■ Kaynak Metin
++++++
Bunu yapanlar, kuşlar ve onların bölgeye sağlayacağı uluslararası turizm zenginliğini hesap edemiyorlar.
Bir iki tüccarın gecelik konaklama satmasının, pide satmasının daha cazip olduğunu sanıyorlar. Halbuki ender kuş türlerinin yumurtladığı, yavrularını büyüttüğü alanda deniz bisikleti kiralamak ticaretin değil cehaletin dik alasıdır!..
• • •
Bölgeye ‘kuş gözetleme istasyonu’ ve mütevazi bir ‘eğitim, değerlendirme’ binasından başka tek bir kulübe yapamazsınız.
Tesis yaparsanız, burada, bu alanı koruma altına almak için binbir çığlık arasında yıkılan kaçak evlerin bile vebali boynunuzda asılı kalır.
• • •
Bölgeyi çok iyi tanıyan ve izleyen fotoğraf sanatçısı Hasan Aktürk ile konuştum.
Aktürk diyor ki: ‘Allı Turna’ olarak türkülerinden bildiğimiz, koruma altındaki Anadolu Turnalarının yumurtlama bölgesinin yüz metre yakınına yapılan tesis yüzünden bu yıl turnalar burada yumurtlamadı. Gelecek yıl kendileri de gelmezler!”
Buyrun eksi bir!..
Altın yumurtlayan tavuklardan biri gitti bile!
Ve yangın..
Senelerdir çoban ateşi görmemiş alanda geçen hafta çıkan şaibeli bir yangın sonrası özellikle kuşların konaklama ve yumurtalama alanının 2 bin dönümü çöle döndü.
İnsan girişi olmayan, piknik yapılmayan, araç geçişi yasak olan ve tutuşması özel gayret isteyen gogo sazlarını kuşlar mı yaktı?
Sağolsun, 19 Mayıs Belediye Başkanı Osman Topaloğlu, yangından uzun bir süre sonra haberdar edilmesine rağmen hemen bölgeye araç yığdı ve 2 bin dekar alan kül olduktan sonra yangın söndürüldü.
Çevre ve Şehircilik Bakanlığının tasarrufuna geçen yanan Sit alanının özel bir statü ile yapılaşmaya açılmış olması, dumanla birlikte ortalığa şaibe kokusu da yaydı. Jandarma ‘sabotaj’ ihtimali üzerinde de dururken İlçe Belediye Başkanı Topaloğlu’nun şu sözleri oldukça manidar: “Alanda araştırmalar hala devam ediyor. Umuyorum ki yangın kazayla olmuş olsun. İnşallah ortaya farklı, kasıtlı yakıldığına dair bir emare çıkmamış olsun.”
Neden şaibe var anlatayım!
Kuşların, içlerine güvenle yuva yapıp yumurtladığı bir tür saz olan “gogo” bitkilerinin kesilmesi yasak ve cezası büyük! Sadece bakanlığın özel izni ile kesilebiliyor. Daha öncelerde, bahçelerini büyütmek için bu bitkileri kesen yazlıkçılara hatırı sayılır cezalar kesilmiş.
++++++
■ Verilen Kayıtlar
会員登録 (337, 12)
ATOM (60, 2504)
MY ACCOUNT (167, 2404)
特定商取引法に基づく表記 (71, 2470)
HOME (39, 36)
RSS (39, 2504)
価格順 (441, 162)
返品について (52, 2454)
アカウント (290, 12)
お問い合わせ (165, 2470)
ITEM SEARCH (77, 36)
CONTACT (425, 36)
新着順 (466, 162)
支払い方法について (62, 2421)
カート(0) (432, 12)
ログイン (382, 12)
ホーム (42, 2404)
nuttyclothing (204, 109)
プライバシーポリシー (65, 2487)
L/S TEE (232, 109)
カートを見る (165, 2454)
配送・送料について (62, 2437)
++++++
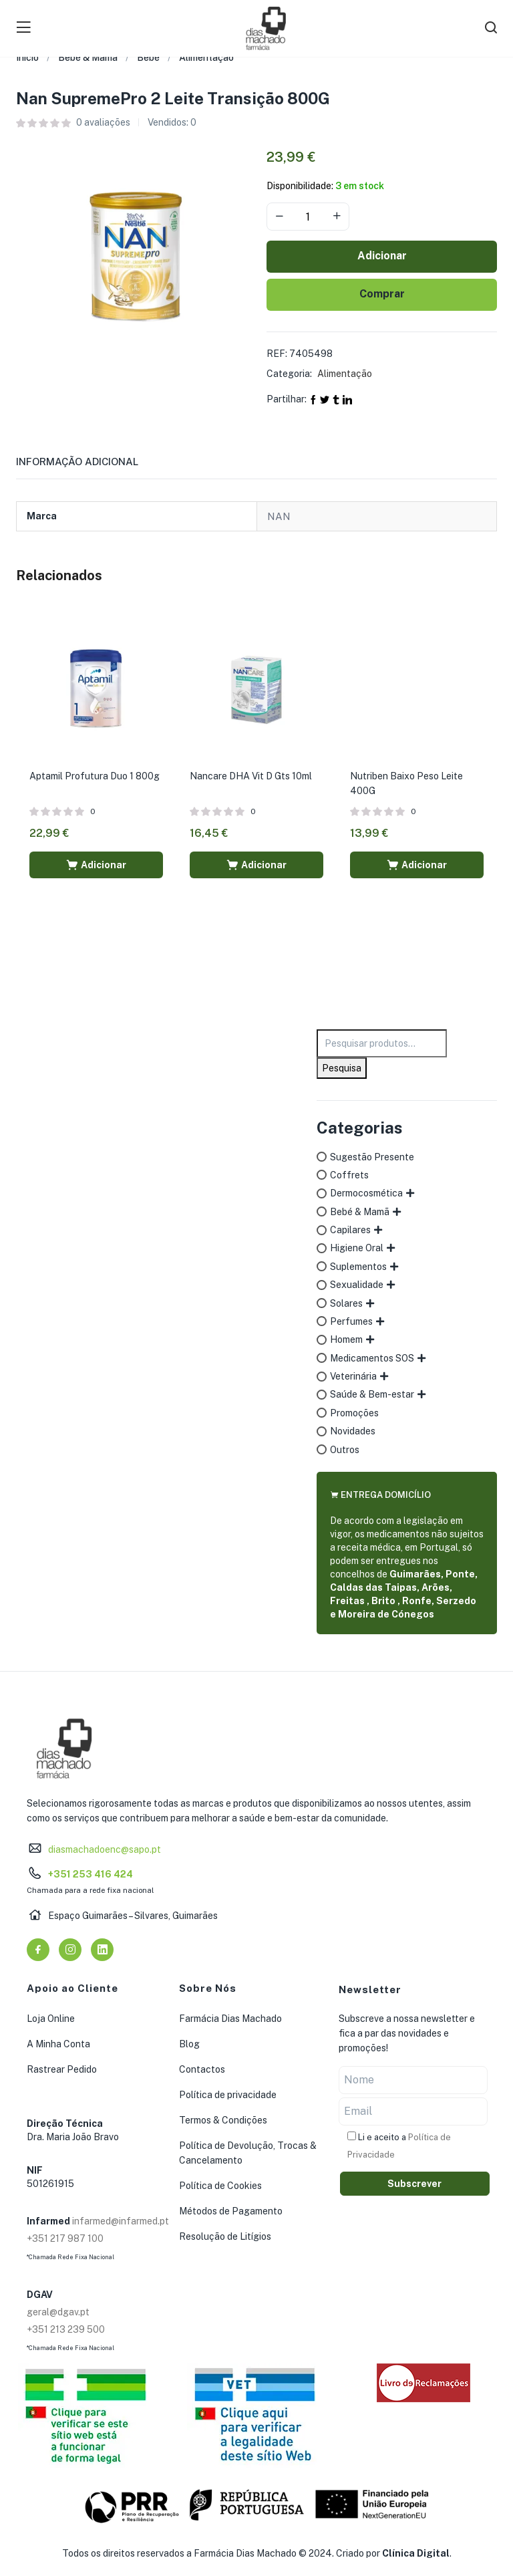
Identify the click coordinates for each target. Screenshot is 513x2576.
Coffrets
++++++
■ Alıştırmalar
a – Kaynak metne göre geçen hafta çıkan yangında kuşların konaklama alanının ne kadarı çöle döndü?
b – Kaynak metnin "Aktürk diyor ki: ‘Allı" sözlerini içeren yerden başlayıp "Ve yangın.." sözlerinden sonra biten kısmını, "yüz metre" ifadesini "elli metre" ile değiştirerek yeniden yazın.

■ Çözümler
a – Alanın 2 bin dönümü çöle döndü.

b –
Aktürk diyor ki: ‘Allı Turna’ olarak türkülerinden bildiğimiz, koruma altındaki Anadolu Turnalarının yumurtlama bölgesinin elli metre yakınına yapılan tesis yüzünden bu yıl turnalar burada yumurtlamadı. Gelecek yıl kendileri de gelmezler!”
Buyrun eksi bir!..
Altın yumurtlayan tavuklardan biri gitti bile!
Ve yangın..